14 de julio de 2020
2 de marzo de 2020

Montero dice que la ley de libertad sexual "amplía" los delitos y es "inexacto" decir que rebaja penas a agresores

El Consejo de Ministros tiene previsto aprobar mañana el anteproyecto de ley integral contra las violencias sexuales

Montero dice que la ley de libertad sexual "amplía" los delitos y es "inexacto" decir que rebaja penas a agresores
La ministra de Igualdad, Irene Montero, durante la inauguración de la exposición 'El voto de las mujeres' en la semana de actividades para el 8 de marzo, en el Ministerio de Igualdad ubicado en la Calle Alcalá, Madrid (España), a 2 de marzo de 2020. - JESÚS HELLÍN - EUROPA PRESS

MADRID, 2 Mar. (EUROPA PRESS) -

La ministra de Igualdad, Irene Montero, ha destacado que el anteproyecto de Ley integral por la protección de la libertad sexual "amplía el foco" de los delitos sexuales ya que dicha norma "reconoce las violencias sexuales como violencias machistas". Además, ha asegurado que es "inexacto" decir que el texto rebaja las penas a agresores sexuales.

"Es inexacto completamente decir que se bajan las penas porque hay penas que se introducen o, las penas de acoso por ejemplo, todas suben", ha incidido, preguntada por las informaciones que apuntan que el borrador del anteproyecto plantea la rebaja de la tipificación penal de los delitos de agresión.

Así lo ha manifestado la ministra en declaraciones a los periodistas durante la exposición 'El voto de las mujeres' organizada por el Ministerio de Igualdad y el Instituto de la Mujer. Según ha recalcado, "no es exacto" decir que bajan las penas porque la propuesta de Igualdad "garantiza" que "por primera vez" se "reconocen" todas las violencias sexuales como violencias machistas, y las "persigue" como tal en el Código Penal.

Tal y como ha expuesto Montero, el Ministerio propone eliminar del Código Penal la diferencia entre el delito de abuso y el de agresión con el objetivo de poner en el centro el consentimiento -- el conocido como 'solo sí es sí-- y que no sea necesaria la existencia de violencia o intimidación para que sea considerado una agresión.

"La clave es que permite perseguirlas y la foto general incluye penas proporcionales y eficaces para luchar contra todas las formas de violencias sexuales", ha defendido. Según ha incidido, en su propuesta de modificación del Código Penal hay penas "que suben, otras que cambian mínimamente".

"Lo importante no es el número de las penas, es que se amplía el foco, que se consideran violencias sexuales muchas cosas que hasta ahora no se consideraban y que se consideran violencias machistas", ha subrayado.

El Consejo de Ministros tiene previsto aprobar este martes 3 de marzo este anteproyecto de ley. Una vez dado este primer refrendo, el Gobierno remitirá el texto a los órganos consultivos para su evaluación y, posteriormente, la norma deberá volver a ser aprobada como proyecto de Ley por el Consejo de Ministros y será remitida al Congreso para su tramitación parlamentaria.

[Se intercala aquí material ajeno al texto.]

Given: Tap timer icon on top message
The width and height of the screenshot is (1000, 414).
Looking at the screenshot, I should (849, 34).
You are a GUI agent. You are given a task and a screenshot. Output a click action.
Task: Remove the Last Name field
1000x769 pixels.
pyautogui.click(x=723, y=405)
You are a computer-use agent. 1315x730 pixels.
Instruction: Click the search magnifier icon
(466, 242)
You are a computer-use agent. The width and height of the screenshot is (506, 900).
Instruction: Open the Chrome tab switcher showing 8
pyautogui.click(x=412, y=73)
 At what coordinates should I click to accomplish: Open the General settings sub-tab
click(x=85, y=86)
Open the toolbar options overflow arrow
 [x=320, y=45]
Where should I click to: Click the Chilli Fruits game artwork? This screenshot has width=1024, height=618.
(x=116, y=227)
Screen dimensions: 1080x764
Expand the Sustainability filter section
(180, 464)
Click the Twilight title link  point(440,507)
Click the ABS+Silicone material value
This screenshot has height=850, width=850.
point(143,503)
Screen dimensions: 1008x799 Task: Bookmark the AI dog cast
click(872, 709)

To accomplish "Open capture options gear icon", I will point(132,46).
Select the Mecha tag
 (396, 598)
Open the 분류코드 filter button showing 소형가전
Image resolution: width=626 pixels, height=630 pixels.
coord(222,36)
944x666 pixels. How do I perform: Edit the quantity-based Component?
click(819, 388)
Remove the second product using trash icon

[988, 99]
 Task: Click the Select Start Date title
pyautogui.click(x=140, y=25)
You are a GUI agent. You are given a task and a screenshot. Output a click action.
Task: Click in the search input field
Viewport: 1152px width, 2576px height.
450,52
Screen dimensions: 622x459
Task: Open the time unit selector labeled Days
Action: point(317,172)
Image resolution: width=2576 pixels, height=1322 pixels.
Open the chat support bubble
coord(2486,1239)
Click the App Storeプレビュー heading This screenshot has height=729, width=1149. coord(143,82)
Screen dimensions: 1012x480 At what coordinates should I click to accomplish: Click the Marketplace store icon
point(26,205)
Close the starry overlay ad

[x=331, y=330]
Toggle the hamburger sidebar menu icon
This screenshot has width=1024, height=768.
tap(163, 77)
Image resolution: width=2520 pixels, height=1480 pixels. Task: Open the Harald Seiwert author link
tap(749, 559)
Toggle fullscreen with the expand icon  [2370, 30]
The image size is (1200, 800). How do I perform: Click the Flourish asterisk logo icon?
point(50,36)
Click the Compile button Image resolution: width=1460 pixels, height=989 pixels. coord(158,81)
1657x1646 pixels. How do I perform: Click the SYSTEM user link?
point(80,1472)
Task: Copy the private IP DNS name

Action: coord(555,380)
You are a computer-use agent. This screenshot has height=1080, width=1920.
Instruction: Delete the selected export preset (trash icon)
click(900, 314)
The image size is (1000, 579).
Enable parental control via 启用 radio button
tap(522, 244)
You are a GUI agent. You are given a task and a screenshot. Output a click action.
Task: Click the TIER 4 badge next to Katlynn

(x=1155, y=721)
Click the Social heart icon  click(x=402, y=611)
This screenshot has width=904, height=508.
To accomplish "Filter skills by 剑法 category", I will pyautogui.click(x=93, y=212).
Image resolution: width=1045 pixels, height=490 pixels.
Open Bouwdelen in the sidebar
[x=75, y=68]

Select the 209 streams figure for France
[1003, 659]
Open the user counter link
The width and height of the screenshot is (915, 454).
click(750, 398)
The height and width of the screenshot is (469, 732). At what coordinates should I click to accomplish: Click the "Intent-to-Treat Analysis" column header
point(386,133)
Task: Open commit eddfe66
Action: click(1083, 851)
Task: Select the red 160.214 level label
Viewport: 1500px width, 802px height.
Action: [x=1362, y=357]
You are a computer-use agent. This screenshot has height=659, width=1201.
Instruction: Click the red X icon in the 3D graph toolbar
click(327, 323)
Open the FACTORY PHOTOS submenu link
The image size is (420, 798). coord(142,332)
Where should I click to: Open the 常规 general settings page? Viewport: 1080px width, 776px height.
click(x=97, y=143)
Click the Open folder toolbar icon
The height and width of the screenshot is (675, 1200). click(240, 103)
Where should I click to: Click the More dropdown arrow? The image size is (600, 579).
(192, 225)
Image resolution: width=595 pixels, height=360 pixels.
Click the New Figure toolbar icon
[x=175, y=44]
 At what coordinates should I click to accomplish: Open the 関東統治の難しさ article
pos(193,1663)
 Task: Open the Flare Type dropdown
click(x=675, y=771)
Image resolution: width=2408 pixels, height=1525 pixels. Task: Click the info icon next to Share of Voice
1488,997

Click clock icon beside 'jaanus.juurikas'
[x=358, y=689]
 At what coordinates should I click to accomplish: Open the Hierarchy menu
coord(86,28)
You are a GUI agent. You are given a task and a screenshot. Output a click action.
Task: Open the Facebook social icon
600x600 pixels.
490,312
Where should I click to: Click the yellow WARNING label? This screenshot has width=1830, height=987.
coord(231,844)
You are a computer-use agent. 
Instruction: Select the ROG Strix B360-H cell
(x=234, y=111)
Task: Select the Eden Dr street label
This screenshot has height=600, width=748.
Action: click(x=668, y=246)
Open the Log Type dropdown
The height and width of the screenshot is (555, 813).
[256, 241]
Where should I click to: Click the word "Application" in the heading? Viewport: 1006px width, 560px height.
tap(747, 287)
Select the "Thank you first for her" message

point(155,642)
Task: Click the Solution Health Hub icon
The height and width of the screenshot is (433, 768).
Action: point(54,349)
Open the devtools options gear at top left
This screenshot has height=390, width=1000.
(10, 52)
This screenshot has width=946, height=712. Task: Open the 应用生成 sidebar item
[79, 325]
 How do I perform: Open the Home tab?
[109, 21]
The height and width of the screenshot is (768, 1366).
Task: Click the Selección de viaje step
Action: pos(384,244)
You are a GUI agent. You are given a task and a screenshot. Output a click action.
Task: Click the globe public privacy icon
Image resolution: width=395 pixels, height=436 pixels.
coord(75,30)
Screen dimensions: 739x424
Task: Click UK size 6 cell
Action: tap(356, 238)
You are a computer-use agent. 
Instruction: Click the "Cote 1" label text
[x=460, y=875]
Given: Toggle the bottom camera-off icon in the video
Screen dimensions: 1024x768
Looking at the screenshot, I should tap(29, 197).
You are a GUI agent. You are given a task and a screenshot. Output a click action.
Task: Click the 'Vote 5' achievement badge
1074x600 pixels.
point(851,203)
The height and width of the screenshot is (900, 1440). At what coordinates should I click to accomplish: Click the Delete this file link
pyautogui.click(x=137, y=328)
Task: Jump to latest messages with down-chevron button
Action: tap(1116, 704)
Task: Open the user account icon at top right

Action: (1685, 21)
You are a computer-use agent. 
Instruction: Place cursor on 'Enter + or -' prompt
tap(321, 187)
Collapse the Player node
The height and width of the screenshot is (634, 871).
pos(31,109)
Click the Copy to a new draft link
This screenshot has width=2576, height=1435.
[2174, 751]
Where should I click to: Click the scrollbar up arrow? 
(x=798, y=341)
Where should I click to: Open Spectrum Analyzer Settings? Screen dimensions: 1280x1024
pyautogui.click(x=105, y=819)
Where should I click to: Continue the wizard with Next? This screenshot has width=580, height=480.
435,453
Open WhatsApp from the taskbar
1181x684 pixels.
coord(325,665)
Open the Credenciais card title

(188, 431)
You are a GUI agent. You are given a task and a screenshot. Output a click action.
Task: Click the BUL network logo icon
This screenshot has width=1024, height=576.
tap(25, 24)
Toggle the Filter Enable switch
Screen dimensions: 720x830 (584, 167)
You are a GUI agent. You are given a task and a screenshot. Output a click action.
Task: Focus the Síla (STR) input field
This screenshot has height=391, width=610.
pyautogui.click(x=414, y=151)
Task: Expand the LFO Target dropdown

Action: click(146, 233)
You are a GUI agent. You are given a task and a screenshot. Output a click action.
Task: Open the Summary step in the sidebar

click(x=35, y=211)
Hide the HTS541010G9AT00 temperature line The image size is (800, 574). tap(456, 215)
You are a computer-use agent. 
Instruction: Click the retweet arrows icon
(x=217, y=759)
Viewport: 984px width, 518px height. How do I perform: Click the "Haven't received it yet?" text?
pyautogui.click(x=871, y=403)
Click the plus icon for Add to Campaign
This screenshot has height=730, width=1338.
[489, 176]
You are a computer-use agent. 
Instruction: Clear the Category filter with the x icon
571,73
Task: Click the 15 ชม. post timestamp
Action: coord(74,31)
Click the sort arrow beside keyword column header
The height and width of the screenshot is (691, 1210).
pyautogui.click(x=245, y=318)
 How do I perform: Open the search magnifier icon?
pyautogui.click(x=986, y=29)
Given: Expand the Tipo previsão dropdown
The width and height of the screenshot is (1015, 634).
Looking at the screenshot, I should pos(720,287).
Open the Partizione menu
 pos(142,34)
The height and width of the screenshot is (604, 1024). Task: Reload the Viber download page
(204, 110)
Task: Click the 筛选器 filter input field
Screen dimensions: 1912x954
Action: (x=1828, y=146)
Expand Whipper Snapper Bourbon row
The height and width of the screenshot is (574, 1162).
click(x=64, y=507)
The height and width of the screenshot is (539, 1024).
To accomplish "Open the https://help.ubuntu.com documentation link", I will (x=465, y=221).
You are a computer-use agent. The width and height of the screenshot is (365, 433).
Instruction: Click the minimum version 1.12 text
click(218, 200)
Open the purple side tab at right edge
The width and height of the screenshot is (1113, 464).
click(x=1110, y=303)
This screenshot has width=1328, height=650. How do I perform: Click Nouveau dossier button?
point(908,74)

Montero ha explicado que la primera propuesta inicial de su departamento ha sufrido "cambios" y ahora es "un borrador depurado", si bien ha recordado que aún quedan más pasos y más rondas de contacto. "Todas las leyes se elaboran en proceso de diálogo con todos los ministerios implicados", ha afirmado la ministra, haciendo hincapié en que se está realizando de manera "consensuada".

"El Gobierno está orgullosísimo de esta ley", ha manifestado, destacando que la norma y la reforma del Código Penal permitirá "perseguir todas las agresiones sexuales consideradas como violencia machista".

Aparte de modificar el Código Penal para que 'solo sí sea sí', la propuesta de Igualdad incluye medidas en materia de prevención y sensibilización ya que, a su juicio, es clave erradicar "conductas naturalizadas" que son violencias "sexuales y machistas". Asimismo, prevé la creación de centros de atención integrales para las víctimas que funcionarán 24 horas al día, tal y como avanzó Montero durante su comparecencia.

En cualquier caso, ha destacado que esta ley es "pionera" y que solo puede compararse con el "cambio de mentalidad" de la Ley contra la violencia de género de 2004, que reconoció la violencia que sufren las mujeres en el ámbito sentimental.